I took my time. I dug the bell of the bullhorn into the sand and lowered myself to my knees. I could smell the stale air of the mine as I leaned over the mesh. I knew my head and shoulders were silhouetted against the sky if Finn should be down in the shaft looking up.

I switched on the horn and pressed the trigger.

“Finn…are you listening?”

“I have to talk with Daisy,” Parris said, again at my elbow. I ignored him, trying to hear some response from down under.

“Finn!” I yelled. My words bounced around the guts of the mine shaft. He was going to have to shout to be heard over the cars, helicopters, and yakking that was going on behind me, but I was sure there’d been no response.

I was lifting the bullhorn for a third try when I heard his voice, distant but clear as crystal.

“Send Gastner.”

I glanced at Tate then triggered the hailer. “This is Gastner. I’m listening.”

“I want to talk to you.”

“So talk.”

I didn’t understand what he said next and I turned to Sterns and snapped, “If those sons a bitches can’t keep quiet, arrest ’em, goddamn it. We’re trying to conduct some business here.”
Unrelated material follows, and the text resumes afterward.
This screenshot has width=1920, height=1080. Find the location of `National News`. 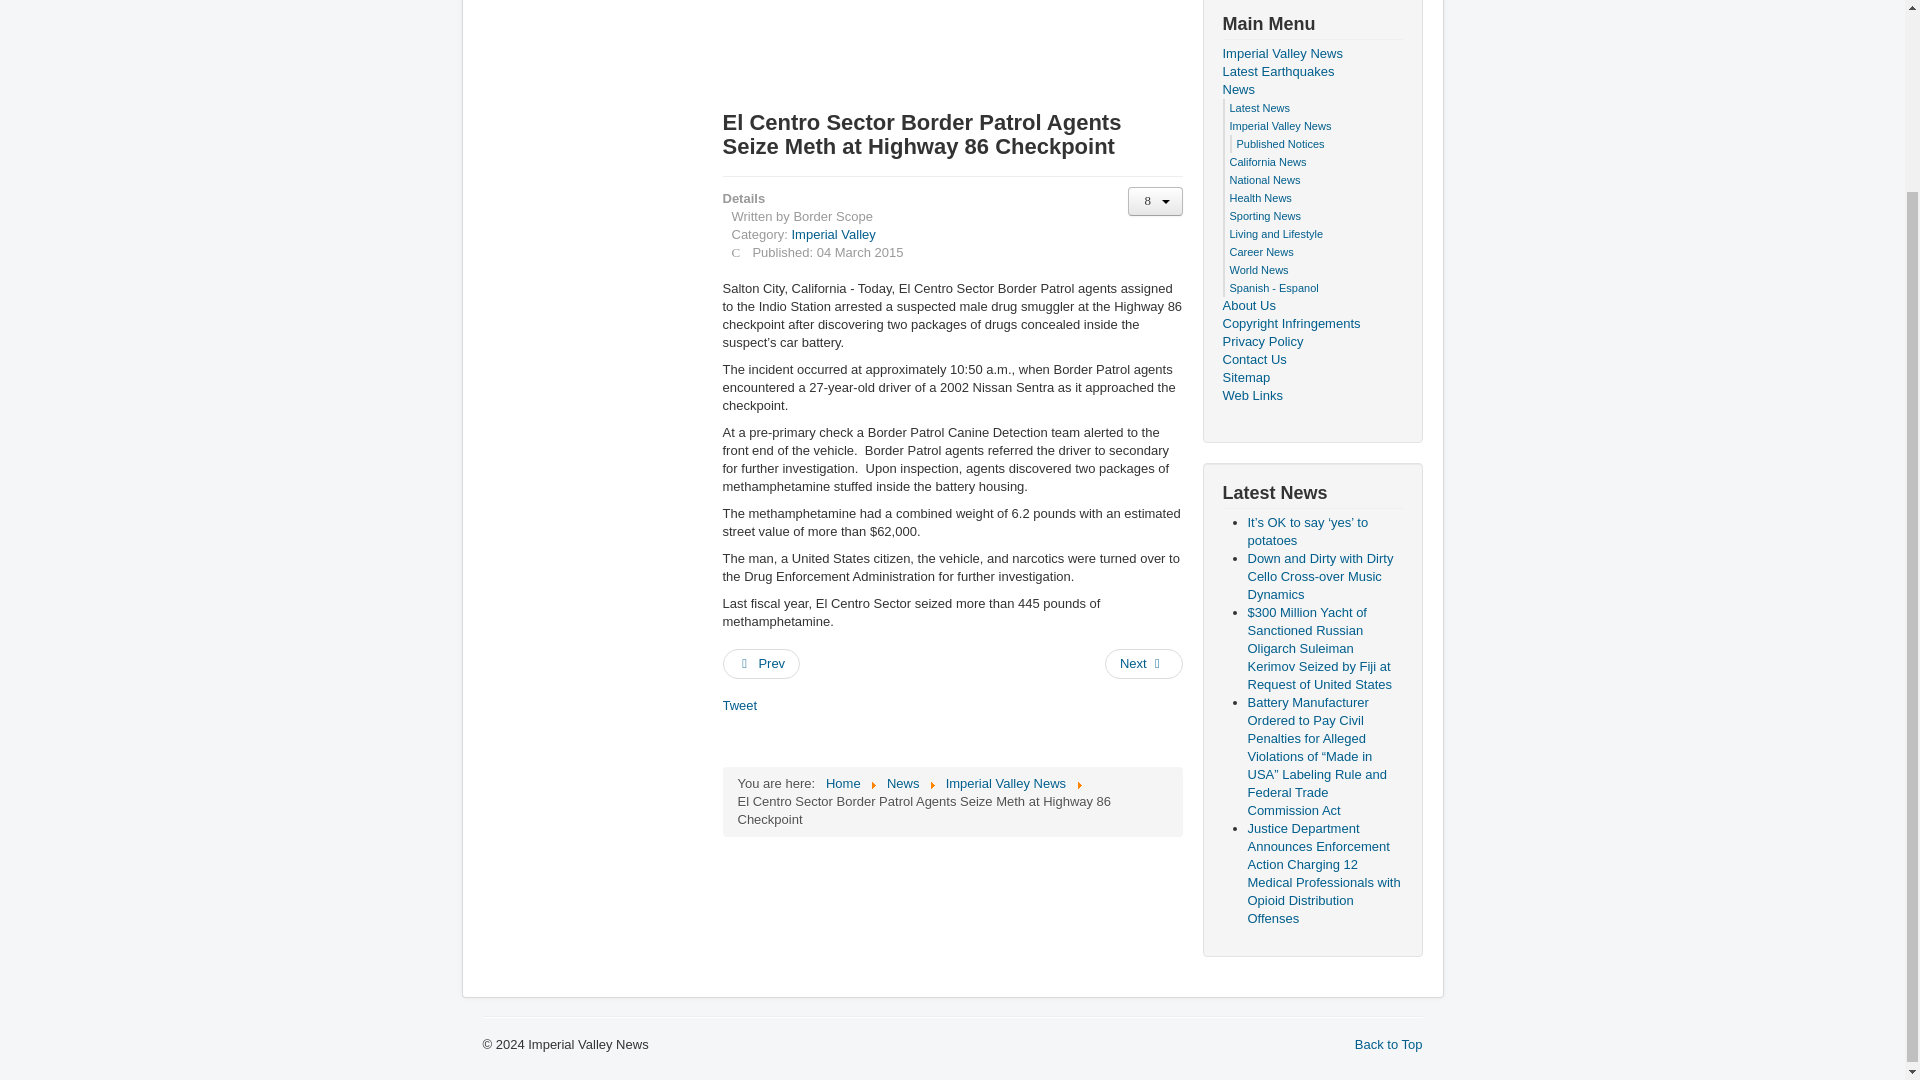

National News is located at coordinates (1266, 179).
“Finn, I didn’t understand you.”

He exaggerated each word with a pause between each. “Face…to…face.”

“Come on up and we’ll do that.”

“Down…here.”

“Oh, sure,” I said without turning on the bullhorn. I triggered it and added, “That’s not possible.”

“Make…it…possible.”

Parris was fidgeting and I said, “Do you have the little girl with you?”

“And…she…will…remain…with…me.”

“He can’t do that,” Parris said and his voice shook.

“Be quiet,” I said and then keyed the hailer. “Is she safe?”

“Yes.”

“Then let us bring her up. You won’t be harmed.”

A sound that could have been a laugh floated up. “There… is…only…one…choice. You…meet…me…face…to…face… down…here.”

“Don’t be a fool. I can’t climb down the ladder.”

Tate leaned over a little, looking down. He said quietly, “If he gets on that ladder with the kid, there’s no way he can defend himself.”

I had visions of Daisy pinwheeling like a broken doll down into the depths of the old mine. “He’ll use the girl as a shield.”